Designed from scratch
Tomorrow’s Taxi is based on the Concept V1 and is a unique vehicle with a unique design process that involves all stakeholders of the London taxi. Niels: “We have talked and worked with all parties to create the current proposals. We gathered needs and wishes of drivers and all kinds of users. A taxi has to be accessible, safe and comfortable for all people: disabled young, old, people in wheelchairs. The V1 is designed from scratch. It isn’t based on a small bus. That is the real unique selling point of this taxi,” says Niels.
In 2016, the car will actually be manufactured. Until then, the RCA team are in research and development and conducting workshops with drivers, users and London transport authorities continue.

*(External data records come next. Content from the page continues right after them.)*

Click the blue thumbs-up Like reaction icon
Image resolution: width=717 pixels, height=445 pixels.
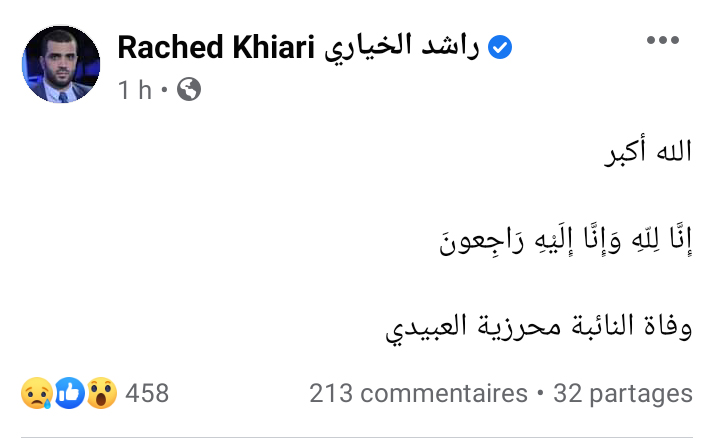click(x=69, y=393)
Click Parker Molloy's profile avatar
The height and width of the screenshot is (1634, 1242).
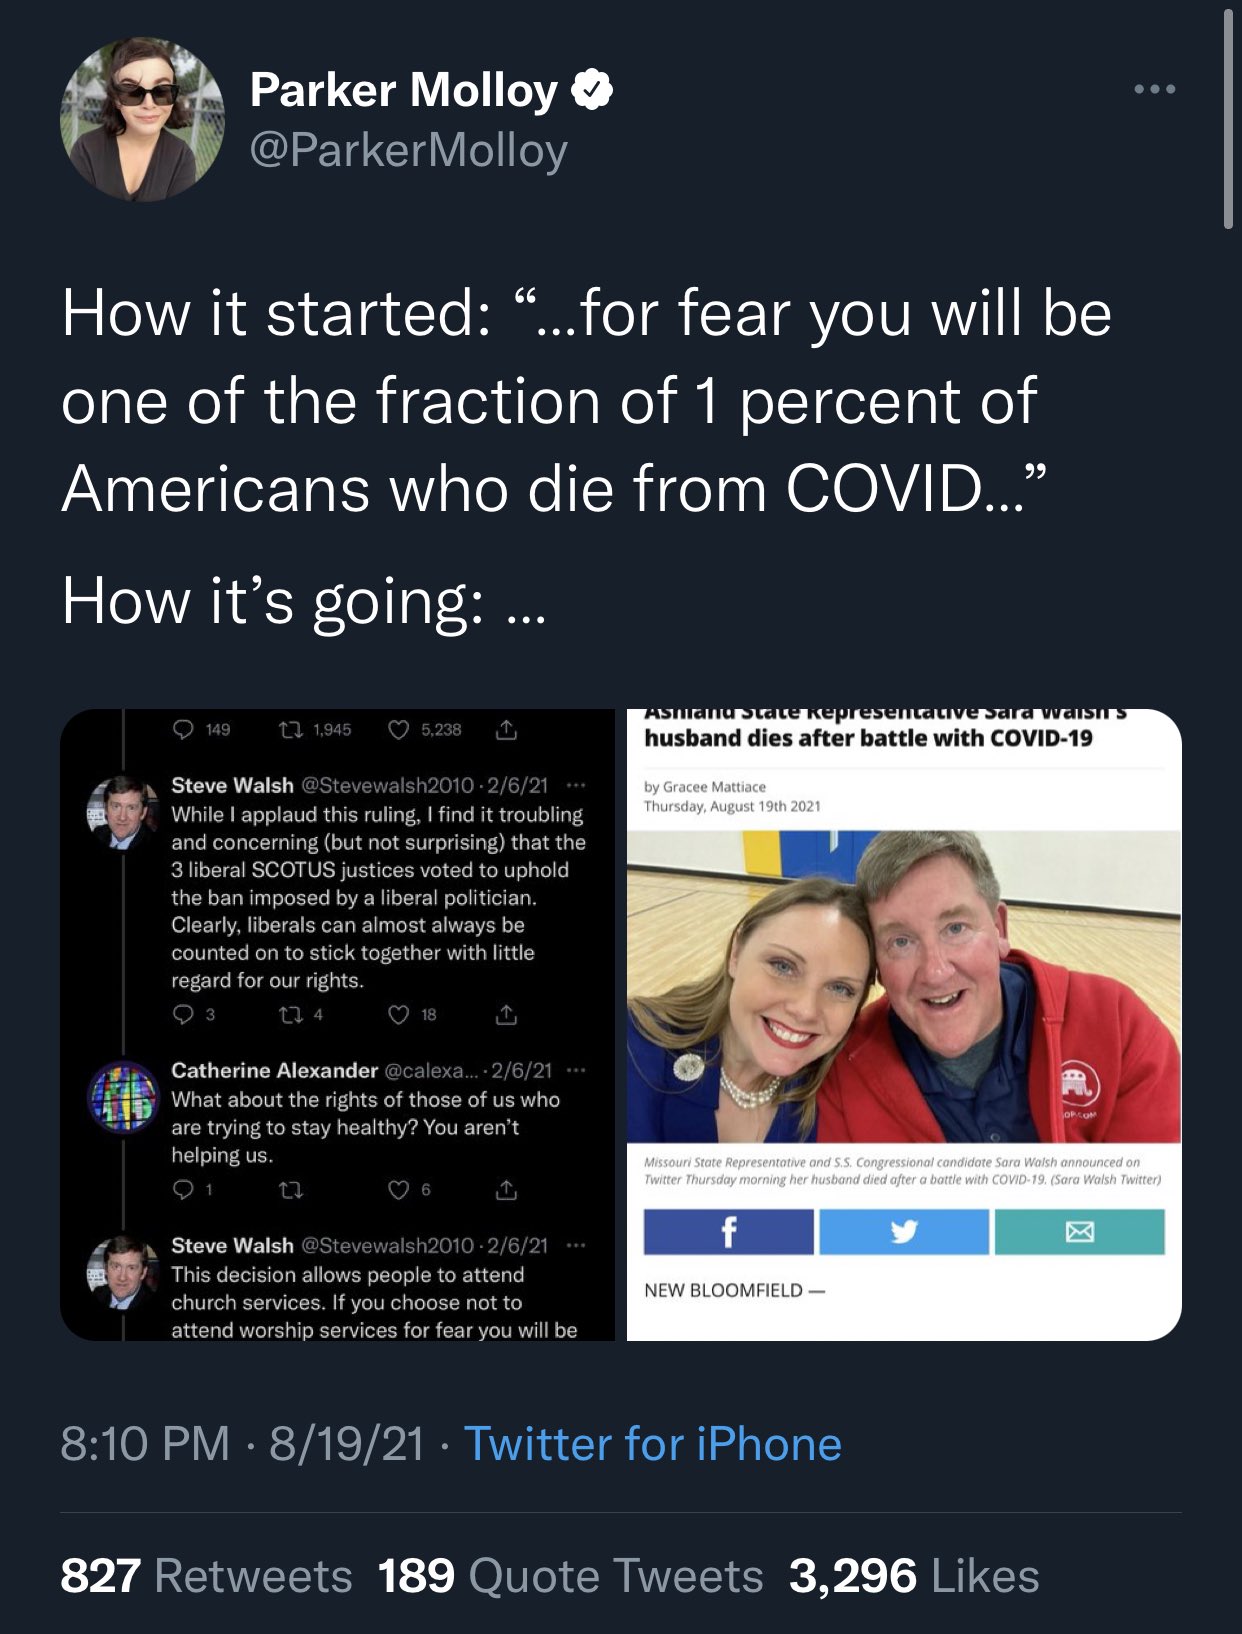tap(142, 119)

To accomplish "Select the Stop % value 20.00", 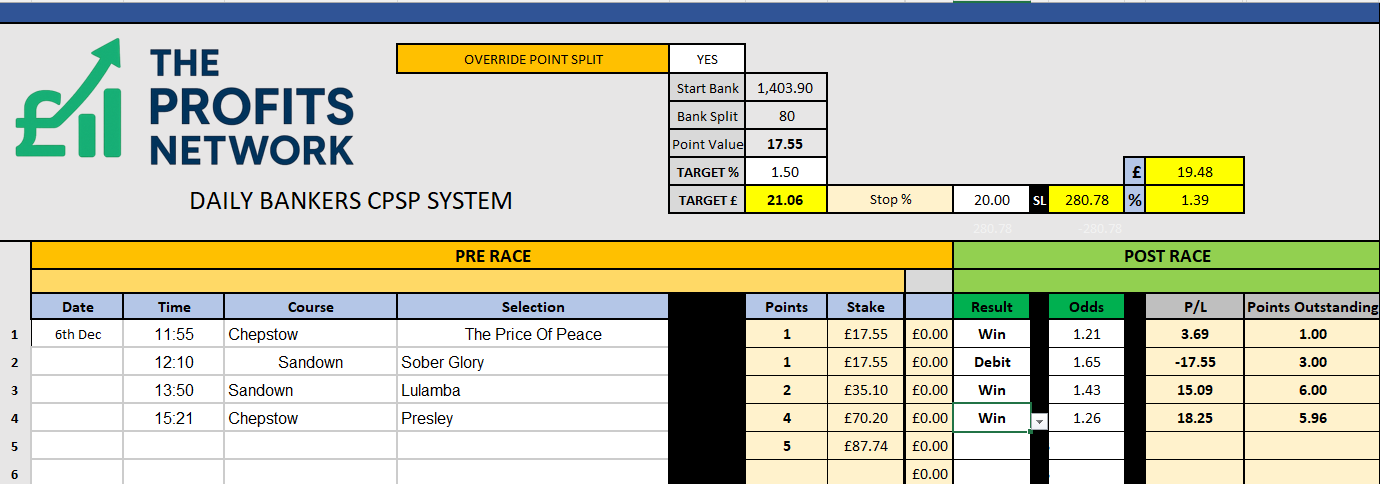I will (991, 200).
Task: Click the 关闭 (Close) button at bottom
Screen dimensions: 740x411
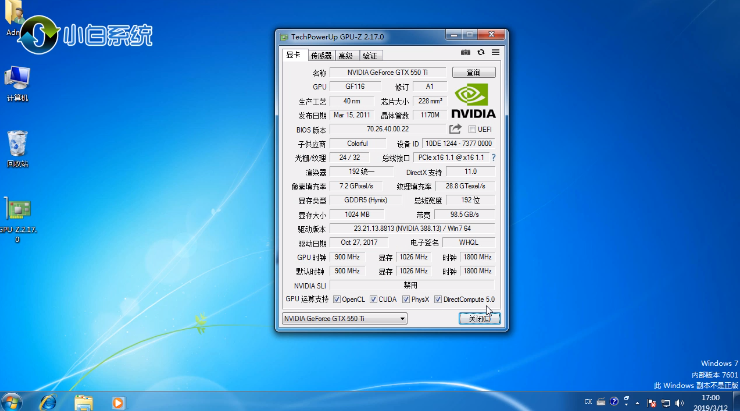Action: [x=478, y=318]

Made for London’s traffic, drivers and passengers
Tomorrow’s Taxi comes with lots of improvements compared to the current black cab, which has been more or less the same for 20 years. One of the most innovative aspects of the new Concept V1 is its ability to communicate with other road users. A signaling system mounted on the rear will ensure that cyclists, pedestrians and other vehicles are alerted when passenger doors are opening. The car also offers much better passenger service, as it has an unconventionally large interior and has advanced connectivity for both social and business demands.
From Design Academy Eindhoven to London
For Niels, this is only the beginning of a career in London. Besides his part-time job with RCA, he runs his own studio in the city where he works independently with a team of highly skilled designers for all sorts of clients. Sometimes they are linked to the car industry and mobility, sometimes not. “Studying at RCA was great because I could dive deeply into car design. But in general I still build a lot on what I’ve learned at Design Academy Eindhoven. I like to work out of my comfort zone, to question everything, to take full responsibility for the process. Self-criticism was a big part of my studies in Eindhoven, and I still benefit from it.”